**TASK:**
Copy the rows below without any change, from the first one through the line containing "at (1237, 454).", with both ends included.

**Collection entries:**
----
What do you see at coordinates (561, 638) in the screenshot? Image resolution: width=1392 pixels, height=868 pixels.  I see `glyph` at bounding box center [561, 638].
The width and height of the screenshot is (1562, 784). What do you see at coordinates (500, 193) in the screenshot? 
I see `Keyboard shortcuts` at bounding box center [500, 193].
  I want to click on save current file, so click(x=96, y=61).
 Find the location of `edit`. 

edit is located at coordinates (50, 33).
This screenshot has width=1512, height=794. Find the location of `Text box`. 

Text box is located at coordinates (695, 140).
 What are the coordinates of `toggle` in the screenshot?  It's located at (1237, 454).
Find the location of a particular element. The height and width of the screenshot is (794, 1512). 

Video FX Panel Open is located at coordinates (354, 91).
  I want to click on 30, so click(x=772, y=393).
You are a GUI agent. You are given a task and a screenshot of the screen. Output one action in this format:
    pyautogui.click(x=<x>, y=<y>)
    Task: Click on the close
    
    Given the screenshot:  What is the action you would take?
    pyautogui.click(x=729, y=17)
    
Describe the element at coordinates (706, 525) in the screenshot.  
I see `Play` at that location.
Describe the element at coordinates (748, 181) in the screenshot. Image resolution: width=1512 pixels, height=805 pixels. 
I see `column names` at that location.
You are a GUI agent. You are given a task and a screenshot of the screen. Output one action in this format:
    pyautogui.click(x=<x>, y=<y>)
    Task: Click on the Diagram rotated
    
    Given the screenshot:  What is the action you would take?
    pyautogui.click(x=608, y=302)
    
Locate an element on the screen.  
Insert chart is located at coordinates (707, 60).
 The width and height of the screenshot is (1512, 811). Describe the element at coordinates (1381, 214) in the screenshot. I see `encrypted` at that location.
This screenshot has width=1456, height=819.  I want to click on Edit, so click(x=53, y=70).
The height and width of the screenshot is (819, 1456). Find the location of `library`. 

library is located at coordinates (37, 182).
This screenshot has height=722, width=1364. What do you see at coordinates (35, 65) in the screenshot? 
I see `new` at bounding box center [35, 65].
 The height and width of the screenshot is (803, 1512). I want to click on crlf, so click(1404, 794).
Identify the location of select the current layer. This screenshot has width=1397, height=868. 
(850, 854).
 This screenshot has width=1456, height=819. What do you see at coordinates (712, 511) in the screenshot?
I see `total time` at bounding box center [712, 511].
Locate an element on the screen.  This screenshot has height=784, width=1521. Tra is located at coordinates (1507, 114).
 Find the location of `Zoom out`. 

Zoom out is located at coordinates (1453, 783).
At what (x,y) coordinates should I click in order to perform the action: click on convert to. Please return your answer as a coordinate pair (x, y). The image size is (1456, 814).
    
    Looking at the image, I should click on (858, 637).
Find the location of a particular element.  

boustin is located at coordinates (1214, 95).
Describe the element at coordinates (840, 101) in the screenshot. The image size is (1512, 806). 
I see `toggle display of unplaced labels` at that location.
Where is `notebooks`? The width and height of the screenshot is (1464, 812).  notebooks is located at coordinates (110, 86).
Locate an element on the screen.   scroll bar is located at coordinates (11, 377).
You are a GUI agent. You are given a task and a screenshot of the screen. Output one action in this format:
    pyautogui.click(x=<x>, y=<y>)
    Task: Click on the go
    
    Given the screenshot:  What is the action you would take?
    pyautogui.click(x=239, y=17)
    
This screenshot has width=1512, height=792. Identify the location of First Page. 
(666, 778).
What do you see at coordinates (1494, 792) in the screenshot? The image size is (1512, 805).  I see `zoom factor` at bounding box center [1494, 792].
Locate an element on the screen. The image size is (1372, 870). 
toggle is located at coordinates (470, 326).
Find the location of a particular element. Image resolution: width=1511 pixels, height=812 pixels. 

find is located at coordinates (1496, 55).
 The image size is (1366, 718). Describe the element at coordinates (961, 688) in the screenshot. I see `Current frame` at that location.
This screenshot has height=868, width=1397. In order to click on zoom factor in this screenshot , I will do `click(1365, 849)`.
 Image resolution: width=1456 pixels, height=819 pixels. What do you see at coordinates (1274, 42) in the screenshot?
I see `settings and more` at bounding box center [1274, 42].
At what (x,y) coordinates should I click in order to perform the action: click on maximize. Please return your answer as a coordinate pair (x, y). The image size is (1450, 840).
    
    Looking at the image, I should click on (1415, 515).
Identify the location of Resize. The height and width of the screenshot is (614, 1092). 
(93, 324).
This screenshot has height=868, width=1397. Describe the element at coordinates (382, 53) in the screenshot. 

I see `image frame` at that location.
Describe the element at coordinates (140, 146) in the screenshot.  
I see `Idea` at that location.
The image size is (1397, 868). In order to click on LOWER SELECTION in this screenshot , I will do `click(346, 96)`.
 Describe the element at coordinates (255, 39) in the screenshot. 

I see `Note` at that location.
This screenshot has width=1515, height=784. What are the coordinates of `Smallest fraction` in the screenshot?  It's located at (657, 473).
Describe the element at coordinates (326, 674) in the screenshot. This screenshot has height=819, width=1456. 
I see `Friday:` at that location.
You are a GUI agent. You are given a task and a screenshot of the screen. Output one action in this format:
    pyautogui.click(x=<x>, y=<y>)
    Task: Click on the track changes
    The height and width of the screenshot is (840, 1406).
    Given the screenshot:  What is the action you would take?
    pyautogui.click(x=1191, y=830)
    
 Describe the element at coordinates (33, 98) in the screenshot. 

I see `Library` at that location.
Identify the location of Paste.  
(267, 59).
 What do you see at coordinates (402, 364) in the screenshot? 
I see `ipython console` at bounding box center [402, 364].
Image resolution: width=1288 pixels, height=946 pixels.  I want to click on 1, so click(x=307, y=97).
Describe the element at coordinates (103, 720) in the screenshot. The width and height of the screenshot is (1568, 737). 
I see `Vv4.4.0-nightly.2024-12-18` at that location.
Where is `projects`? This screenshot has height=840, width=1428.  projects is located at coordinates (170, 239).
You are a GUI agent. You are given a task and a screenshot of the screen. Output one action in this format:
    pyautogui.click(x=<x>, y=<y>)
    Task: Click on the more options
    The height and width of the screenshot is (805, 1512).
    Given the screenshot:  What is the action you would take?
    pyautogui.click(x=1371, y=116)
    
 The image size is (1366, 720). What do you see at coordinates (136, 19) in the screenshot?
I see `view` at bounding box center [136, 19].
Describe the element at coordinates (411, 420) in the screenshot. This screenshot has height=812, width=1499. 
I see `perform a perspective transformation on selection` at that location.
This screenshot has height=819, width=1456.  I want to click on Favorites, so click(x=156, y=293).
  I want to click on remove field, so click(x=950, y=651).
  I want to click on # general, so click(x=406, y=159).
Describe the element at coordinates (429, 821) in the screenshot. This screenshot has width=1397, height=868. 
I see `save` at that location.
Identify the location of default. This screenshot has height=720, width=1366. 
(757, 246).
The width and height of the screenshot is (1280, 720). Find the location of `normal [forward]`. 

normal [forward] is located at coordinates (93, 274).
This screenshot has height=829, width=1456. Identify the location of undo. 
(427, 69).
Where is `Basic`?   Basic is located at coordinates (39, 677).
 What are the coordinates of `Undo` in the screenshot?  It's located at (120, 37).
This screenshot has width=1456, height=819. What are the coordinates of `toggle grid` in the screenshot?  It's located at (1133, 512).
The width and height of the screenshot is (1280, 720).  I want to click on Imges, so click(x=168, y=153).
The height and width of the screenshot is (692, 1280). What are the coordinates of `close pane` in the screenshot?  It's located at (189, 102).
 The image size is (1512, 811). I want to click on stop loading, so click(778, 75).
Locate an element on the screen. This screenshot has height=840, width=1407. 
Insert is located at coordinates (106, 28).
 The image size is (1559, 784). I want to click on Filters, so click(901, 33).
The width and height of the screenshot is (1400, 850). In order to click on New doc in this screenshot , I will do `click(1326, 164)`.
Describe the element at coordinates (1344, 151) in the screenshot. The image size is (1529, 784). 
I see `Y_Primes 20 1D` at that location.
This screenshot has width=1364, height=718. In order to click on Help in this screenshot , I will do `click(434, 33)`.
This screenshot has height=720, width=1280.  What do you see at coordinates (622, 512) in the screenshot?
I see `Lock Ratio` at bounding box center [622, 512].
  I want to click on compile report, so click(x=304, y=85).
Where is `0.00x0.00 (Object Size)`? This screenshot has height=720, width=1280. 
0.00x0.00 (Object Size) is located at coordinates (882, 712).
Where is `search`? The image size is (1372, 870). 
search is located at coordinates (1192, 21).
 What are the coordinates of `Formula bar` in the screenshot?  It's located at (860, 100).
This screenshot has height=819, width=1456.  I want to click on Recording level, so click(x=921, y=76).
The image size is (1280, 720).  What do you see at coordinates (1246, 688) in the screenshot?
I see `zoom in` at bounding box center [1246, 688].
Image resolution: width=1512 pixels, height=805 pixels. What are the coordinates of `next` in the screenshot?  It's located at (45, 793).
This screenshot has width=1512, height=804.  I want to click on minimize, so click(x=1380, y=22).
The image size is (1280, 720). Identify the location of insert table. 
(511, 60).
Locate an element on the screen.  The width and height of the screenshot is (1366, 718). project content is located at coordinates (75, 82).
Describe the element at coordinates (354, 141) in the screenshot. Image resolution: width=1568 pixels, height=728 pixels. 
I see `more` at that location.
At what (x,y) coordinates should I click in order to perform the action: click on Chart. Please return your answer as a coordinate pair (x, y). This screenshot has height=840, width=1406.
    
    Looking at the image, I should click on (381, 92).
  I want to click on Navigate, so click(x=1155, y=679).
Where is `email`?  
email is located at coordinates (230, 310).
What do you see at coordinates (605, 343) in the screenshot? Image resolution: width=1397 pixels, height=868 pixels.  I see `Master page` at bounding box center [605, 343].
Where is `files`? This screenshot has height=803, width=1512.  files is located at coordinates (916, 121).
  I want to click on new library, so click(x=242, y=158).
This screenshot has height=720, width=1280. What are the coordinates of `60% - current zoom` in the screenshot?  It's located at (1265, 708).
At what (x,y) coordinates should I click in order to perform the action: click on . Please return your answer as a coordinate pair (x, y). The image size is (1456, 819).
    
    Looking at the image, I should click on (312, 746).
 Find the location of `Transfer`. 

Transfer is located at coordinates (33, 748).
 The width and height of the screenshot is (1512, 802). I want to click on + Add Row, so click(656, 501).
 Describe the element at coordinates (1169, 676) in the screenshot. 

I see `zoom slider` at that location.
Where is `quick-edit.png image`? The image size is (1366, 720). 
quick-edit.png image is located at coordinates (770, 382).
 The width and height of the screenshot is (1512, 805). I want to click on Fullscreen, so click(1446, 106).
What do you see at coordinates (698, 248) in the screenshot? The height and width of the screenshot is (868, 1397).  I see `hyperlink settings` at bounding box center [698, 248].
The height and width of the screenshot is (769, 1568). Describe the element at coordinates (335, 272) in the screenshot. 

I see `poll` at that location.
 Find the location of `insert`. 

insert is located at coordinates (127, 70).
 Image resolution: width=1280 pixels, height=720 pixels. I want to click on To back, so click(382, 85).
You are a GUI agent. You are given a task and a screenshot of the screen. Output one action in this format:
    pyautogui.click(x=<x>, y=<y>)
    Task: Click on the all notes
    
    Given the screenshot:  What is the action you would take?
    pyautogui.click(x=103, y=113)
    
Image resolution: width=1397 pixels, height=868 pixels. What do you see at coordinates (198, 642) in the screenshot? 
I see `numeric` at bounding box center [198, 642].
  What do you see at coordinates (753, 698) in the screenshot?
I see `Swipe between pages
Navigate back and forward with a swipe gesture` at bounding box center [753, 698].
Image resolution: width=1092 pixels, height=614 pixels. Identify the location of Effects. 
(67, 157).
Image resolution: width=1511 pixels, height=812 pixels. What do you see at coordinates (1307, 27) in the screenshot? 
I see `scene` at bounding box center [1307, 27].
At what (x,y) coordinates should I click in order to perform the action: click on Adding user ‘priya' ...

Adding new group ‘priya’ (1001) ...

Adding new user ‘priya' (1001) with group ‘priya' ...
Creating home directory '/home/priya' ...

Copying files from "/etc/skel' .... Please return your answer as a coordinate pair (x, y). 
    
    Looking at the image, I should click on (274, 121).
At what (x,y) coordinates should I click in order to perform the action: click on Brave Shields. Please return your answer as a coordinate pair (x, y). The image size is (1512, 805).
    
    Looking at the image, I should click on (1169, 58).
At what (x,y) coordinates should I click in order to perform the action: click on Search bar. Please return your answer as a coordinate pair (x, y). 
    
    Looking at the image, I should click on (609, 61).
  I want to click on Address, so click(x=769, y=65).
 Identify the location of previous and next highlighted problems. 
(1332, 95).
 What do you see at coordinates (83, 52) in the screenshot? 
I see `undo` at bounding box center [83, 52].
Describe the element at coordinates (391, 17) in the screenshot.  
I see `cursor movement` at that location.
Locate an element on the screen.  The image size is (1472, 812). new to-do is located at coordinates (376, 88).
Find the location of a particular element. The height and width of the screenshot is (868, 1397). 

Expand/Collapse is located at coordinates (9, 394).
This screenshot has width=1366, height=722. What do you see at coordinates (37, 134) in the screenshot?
----
**ANSWER TO THE EXERCISE:**
What do you see at coordinates (561, 638) in the screenshot? Image resolution: width=1392 pixels, height=868 pixels.  I see `glyph` at bounding box center [561, 638].
The width and height of the screenshot is (1562, 784). What do you see at coordinates (500, 193) in the screenshot? 
I see `Keyboard shortcuts` at bounding box center [500, 193].
  I want to click on save current file, so click(x=96, y=61).
 Find the location of `edit`. 

edit is located at coordinates (50, 33).
This screenshot has width=1512, height=794. Find the location of `Text box`. 

Text box is located at coordinates (695, 140).
 What are the coordinates of `toggle` in the screenshot?  It's located at (1237, 454).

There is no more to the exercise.